Wizards of the Coast, publisher of Dungeons & Dragons, has finally spoken out about the leaked draft document of its updated Open Game License (OGL), which caused major backlash online for its strict bounds and potential to destroy entire careers. As first revealed by io9, the updated version of the OGL was designed to replace the original 1.0 authorisation, which allowed content creators and rival publishers to utilise the basic rules of Dungeons & Dragons in their own creations.
According to Wizards of the Coast, the long-established rules were too liberal, and were ‘never intended to subsidise major competitors’ like Paizo (Pathfinder), Kobold Press, and Green Ronin, all of which publish supplemental Dungeons & Dragons content.
While a December blog post attempted to assuage fears about the new rules being too restrictive, a draft document of the OGL released publicly by io9 in early January had the opposite impact. Fans derided the wording of the document, and claimed Wizards of the Coast were seeking to own all Dungeons & Dragons content, including original works and stories developed by individual creators.
A clause in the draft OGL that claimed any type of commercial Dungeons & Dragons content needed to be reported to Wizards of the Coast, with creators paying the company 20-25% if a licensed work earned over US $750,000 per annum, generated notable panic online. Creators who rely on the original OGL began questioning who would ‘own’ their stories, and how the reporting process would work.
Many also pointed out the original OGL, with its less restrictive rules, was the reason why Dungeons & Dragons content had become so popular in the first place – and that its replacement would only alienate the game’s fanbase, and create division amongst creators.
Following the release of the draft document, fans began calling for boycotts of Wizard of the Coast products – including subscriptions for D&D Beyond, the digital tool that aids creation of game scenarios and stories. Whether as a result of en masse cancellations, or the mounting backlash online, Wizards of the Coast has now finally addressed the terms of the updated OGL, and promised to amend many of the clauses in the draft.
‘It was never our intent to impact the vast majority of the community,’ the publisher announced in a new blog post. ‘However, it’s clear from the reaction that we rolled a 1.’
Wizards of the Coast has outlined its original intentions for the OGL – to prevent D&D content being included in discriminatory products and alongside exploitative like NFTs, Web3, and blockchain games, and to give D&D back to homebrewing content creators – and claimed these were the principles backing the updated OGL.
But the company has also admitted that it has realised ‘it is no longer possible to fully achieve all three goals while still staying true to [its] principles.’

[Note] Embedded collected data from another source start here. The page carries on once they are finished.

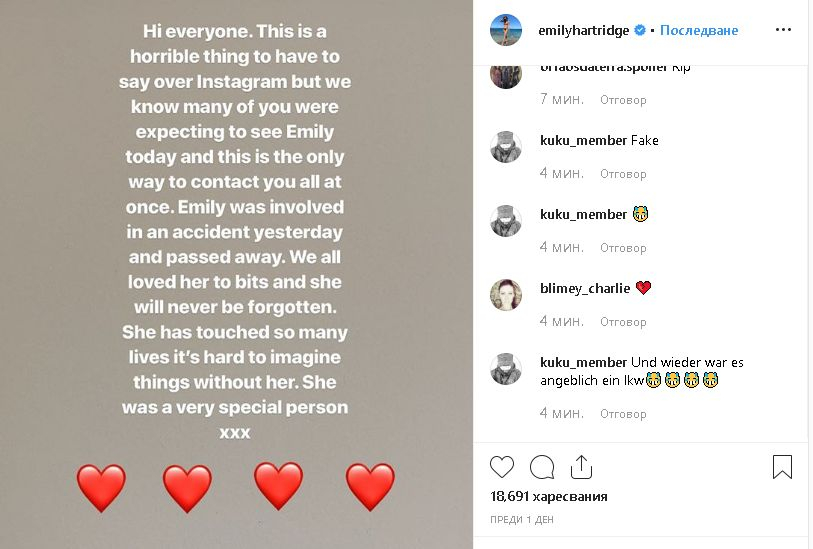Follow the account via Последване link

tap(698, 30)
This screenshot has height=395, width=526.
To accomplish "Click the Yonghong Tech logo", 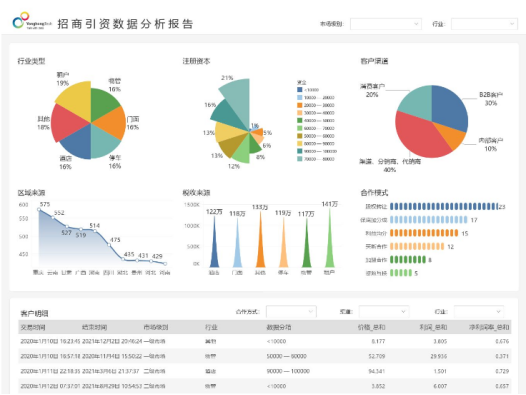I will (32, 21).
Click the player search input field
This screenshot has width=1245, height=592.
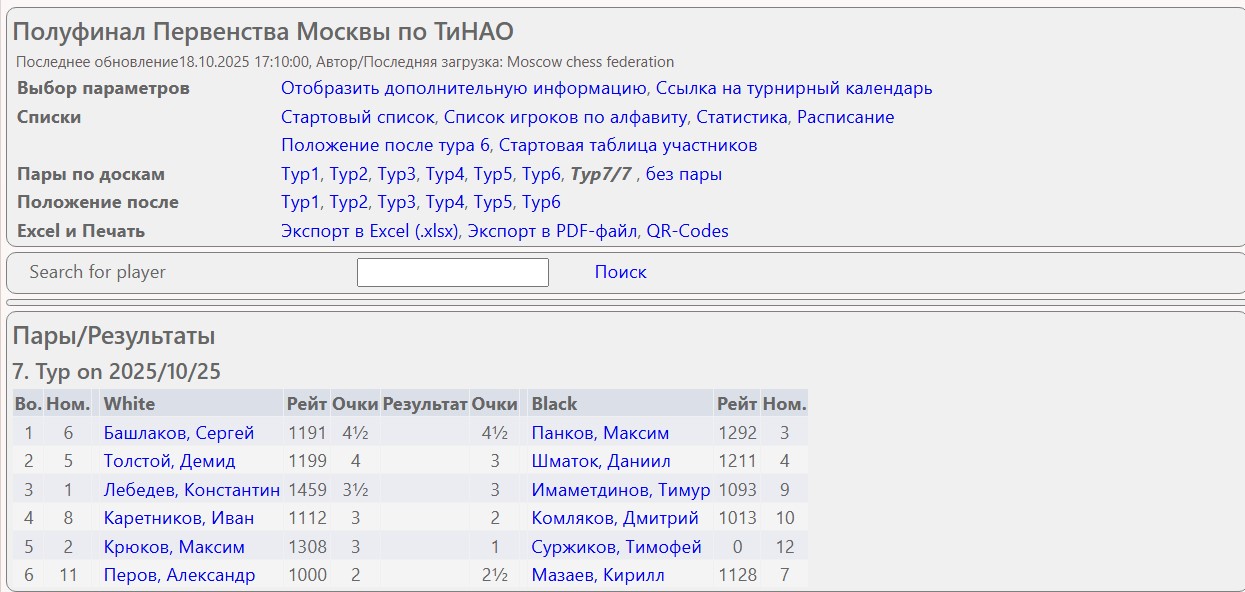click(452, 272)
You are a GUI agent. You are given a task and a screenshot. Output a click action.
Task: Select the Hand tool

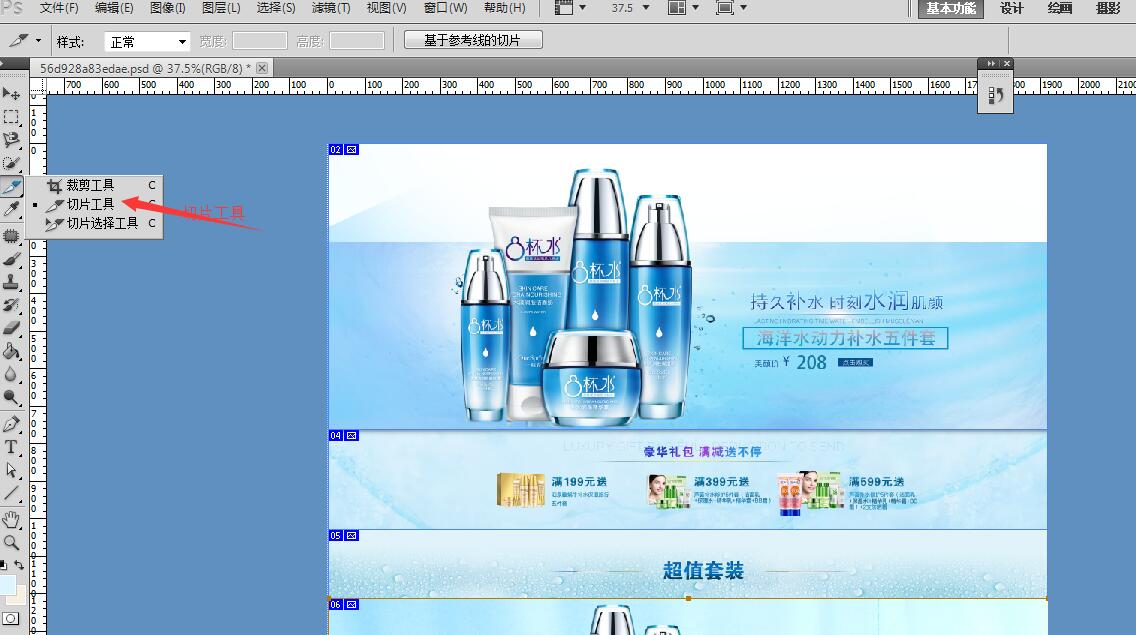[12, 519]
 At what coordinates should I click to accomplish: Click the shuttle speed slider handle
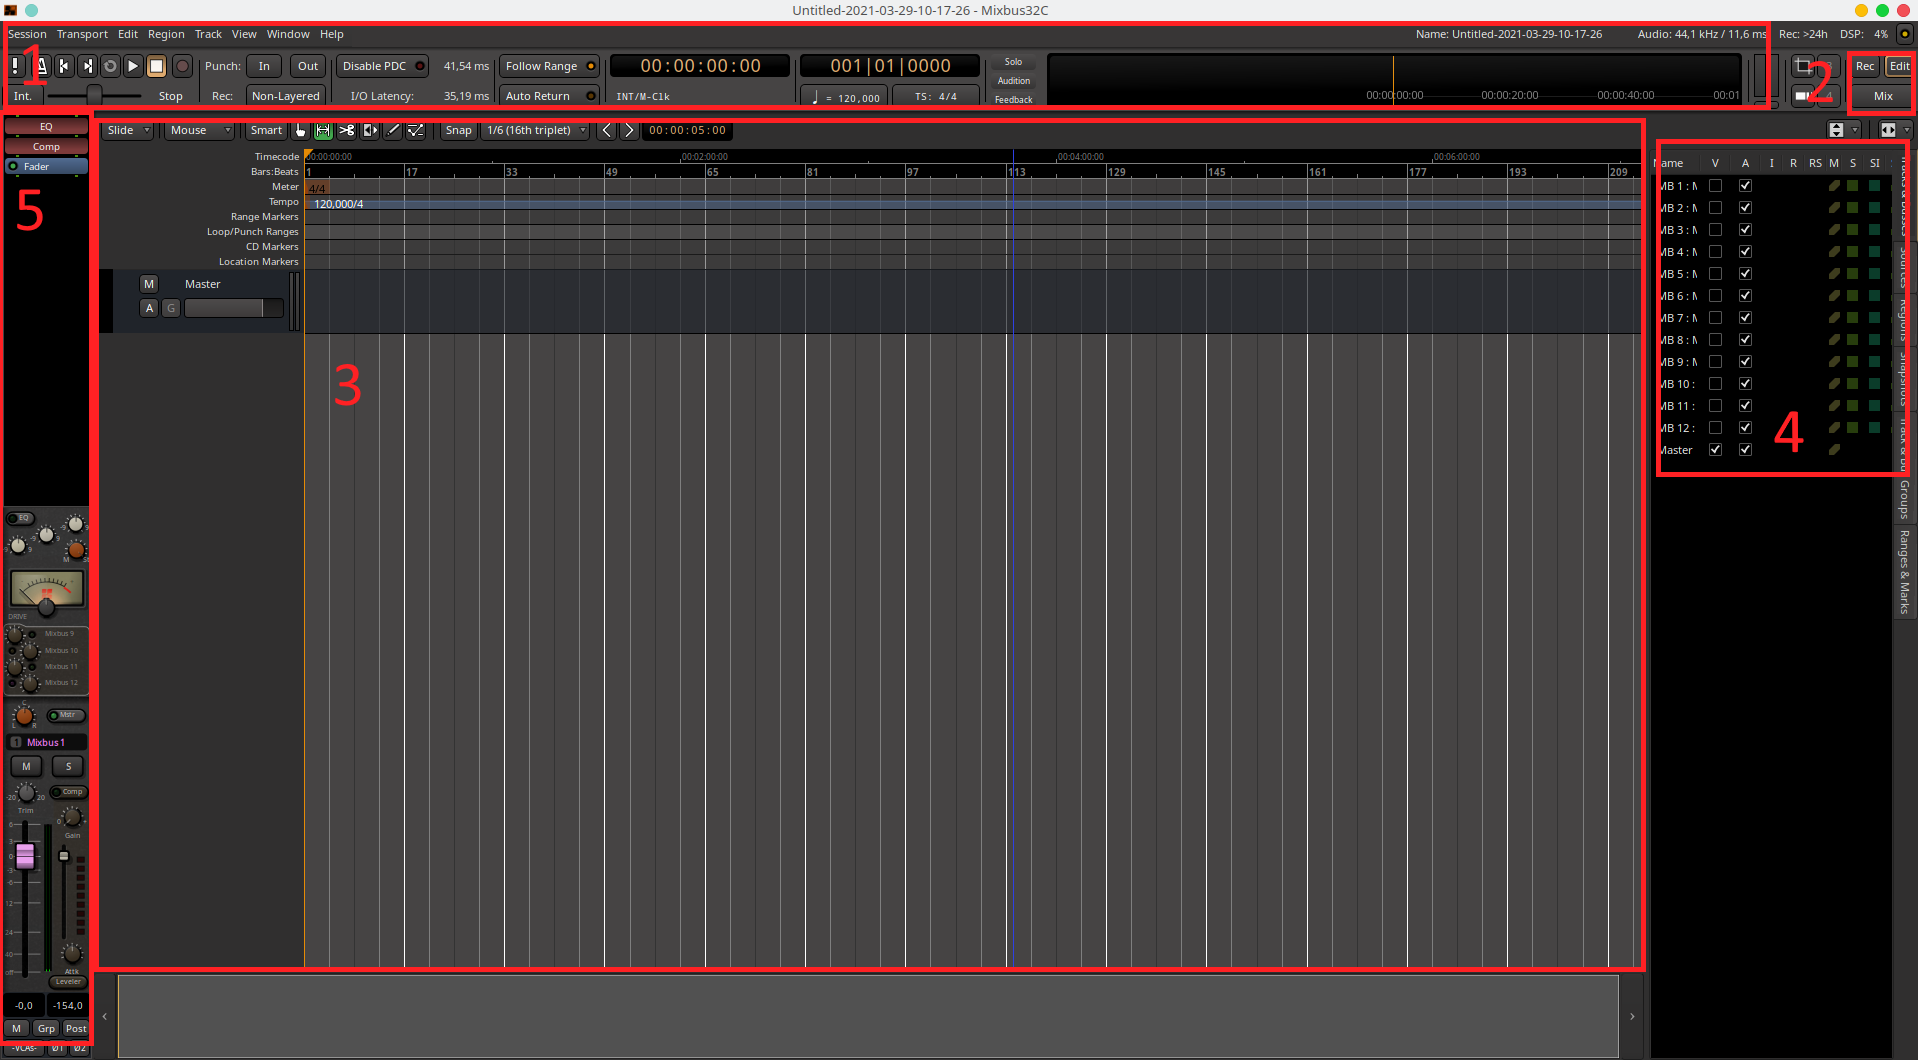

‘The next OGL will contain the provisions that allow us to protect and cultivate the inclusive environment we are trying to build and specify that it covers only content for TTRPGs. That means that other expressions, such as educational and charitable campaigns, livestreams, cosplay, VTT-uses, etc., will remain unaffected by any OGL update. Content already released under 1.0a will also remain unaffected,’ it claimed.
This differs greatly from the originally leaked draft document, which implied the original OGL would be made redundant by the updated rules.
It also appears Wizards of the Coast has removed the royalty structure included in the leaked OGL draft, which many fans claimed would provide grounds for the company to claim work by third-party creators.
The new OGL will still provide ‘provisions’ to address ‘creators who incorrectly allege that [Wizards of the Coast] steal[s] their work simply because of coincidental similarities’ but the publisher has reassured fans that their original ideas will remain their sole property.
To conclude its latest update, Wizards of the Coast has promised a new version of the OGL is coming, with updated rules that account for all creators, and their concerns about the original draft. Rather smugly, the company has also claimed this isn’t a total win for those who outlined valid concerns – but a win for everyone.
‘You’re going to hear people say that they won, and we lost because making your voices heard forced us to change our plans,’ Wizards of the Coast said. ‘Those people will only be half right. They won – and so did we. Our plan was always to solicit the input of our community before any update to the OGL; the drafts you’ve seen were attempting to do just that.’
While the company has apologised for the way in which this feedback was unofficially solicited, this sign-off has raised even more questions – particularly given the leaked draft of the OGL was seemingly not meant to be seen by the wider public yet. It also attempts to claim a victory when, in reality, it was a concerted and overwhelming push from the community that seemingly forced a rethink of the updated Open Game License.
Regardless, there are high hopes the incoming version of the OGL will address many of the issues raised by passionate Dungeons & Dragons players. In an ideal world, it will remain a tool for creativity and fun, rather than overt monetisation and corporate ambition.